Scientific classification
- Kingdom: Plantae
- Clade: Embryophytes
- Clade: Tracheophytes
- Clade: Spermatophytes
- Clade: Angiosperms
- Clade: Eudicots
- Clade: Rosids
- Order: Myrtales
- Family: Myrtaceae
- Genus: Melaleuca
- Species: M. arcana
- Binomial name: Melaleuca arcana S.T.Blake
- Synonyms: Melaleuca leucadendra f. ruscifolia Cheel

= Melaleuca arcana =

- Genus: Melaleuca
- Species: arcana
- Authority: S.T.Blake
- Conservation status: LC
- Synonyms: Melaleuca leucadendra f. ruscifolia Cheel

Species of shrub

Melaleuca arcana is a small tree or large shrub in the myrtle family, Myrtaceae and is endemic to Cape York Peninsula in northern Australia. It has papery bark and small heads of white flowers in summer.

==Description==
Melaleuca arcana grows to a height of 0.5-15 m and has whitish, papery bark. Its leaves are arranged alternately, 23-75 mm long, 7-26 mm wide, broadly egg-shaped with a blunt tip and with 5 to 11 parallel veins.

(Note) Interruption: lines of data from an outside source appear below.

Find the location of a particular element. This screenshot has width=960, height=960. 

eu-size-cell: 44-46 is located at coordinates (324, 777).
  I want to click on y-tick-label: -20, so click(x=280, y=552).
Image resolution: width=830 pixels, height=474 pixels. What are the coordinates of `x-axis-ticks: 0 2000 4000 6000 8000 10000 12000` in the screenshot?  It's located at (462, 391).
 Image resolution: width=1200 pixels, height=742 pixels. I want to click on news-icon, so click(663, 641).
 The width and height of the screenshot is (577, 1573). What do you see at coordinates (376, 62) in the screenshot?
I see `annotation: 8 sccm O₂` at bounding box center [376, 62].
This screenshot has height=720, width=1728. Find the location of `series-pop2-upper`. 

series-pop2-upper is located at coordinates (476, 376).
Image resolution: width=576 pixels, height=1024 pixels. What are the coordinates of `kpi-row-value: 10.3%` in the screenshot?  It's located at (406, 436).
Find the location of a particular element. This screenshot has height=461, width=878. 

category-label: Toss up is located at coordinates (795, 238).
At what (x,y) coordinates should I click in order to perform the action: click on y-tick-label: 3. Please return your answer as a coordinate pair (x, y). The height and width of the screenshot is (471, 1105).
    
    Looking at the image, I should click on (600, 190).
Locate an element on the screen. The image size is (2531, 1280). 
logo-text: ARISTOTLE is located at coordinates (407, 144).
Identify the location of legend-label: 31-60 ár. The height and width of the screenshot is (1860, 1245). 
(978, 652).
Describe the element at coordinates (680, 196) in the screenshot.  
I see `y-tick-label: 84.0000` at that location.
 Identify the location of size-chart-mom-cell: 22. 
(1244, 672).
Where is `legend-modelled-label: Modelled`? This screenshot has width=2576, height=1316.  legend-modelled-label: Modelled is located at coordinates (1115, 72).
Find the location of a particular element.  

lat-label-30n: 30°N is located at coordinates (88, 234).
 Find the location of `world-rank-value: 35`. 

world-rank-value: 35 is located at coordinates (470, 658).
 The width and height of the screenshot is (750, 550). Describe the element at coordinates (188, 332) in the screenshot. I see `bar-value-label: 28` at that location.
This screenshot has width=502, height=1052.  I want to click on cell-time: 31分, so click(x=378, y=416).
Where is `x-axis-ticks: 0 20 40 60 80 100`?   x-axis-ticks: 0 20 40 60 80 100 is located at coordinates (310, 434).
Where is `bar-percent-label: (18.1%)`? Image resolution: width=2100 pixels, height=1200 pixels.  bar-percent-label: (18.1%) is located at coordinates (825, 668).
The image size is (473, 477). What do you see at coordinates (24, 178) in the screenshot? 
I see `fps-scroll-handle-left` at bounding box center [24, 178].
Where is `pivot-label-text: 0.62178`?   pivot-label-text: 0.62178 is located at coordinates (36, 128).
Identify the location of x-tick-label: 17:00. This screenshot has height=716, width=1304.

The flowers are white or cream, sometimes pinkish and arranged in heads on the ends of branches which continue to grow after flowering and in the upper leaf axils. The heads are up to 18 mm in diameter and contain between 5 and 11 groups of flowers in threes. The stamens are arranged in 5 bundles around the flowers and each bundle contains 6 to 9 stamens. Flowering occurs unpredictably throughout the year and is followed by fruit which are woody capsules 2.5-4 mm long, arranged in cylindrical spikes. The seeds are released within a year when the fruits are mature.

==Taxonomy and naming==
The species was first formally described in 1968 by Stanley Thatcher Blake from a specimen collected north-west of Cooktown and west of Cape Bedford in Three Islands National Park. The specific epithet (arcana) is from the Latin arcanus, meaning "secret" or "mysterious" in reference to the species' apparent rarity.

==Distribution and habitat==
Melaleuca incana occurs on the east coast of Cape York Peninsula in the swales between sand dunes.

==Conservation status==
This melaleuca has the status of least concern in the Government of Queensland Nature Conservation Act 1992.

==Uses==

===Agroforestry===
This species is useful for sand stabilisation in coastal areas and it is a good source of honey.

===Timber===
The wood can be used for posts and railway ties.

===Horticulture===
In some situations this species may be preferable to Melaleuca leucadendron as a street tree because of its smaller size at maturity. It has been grown as far south as Brisbane.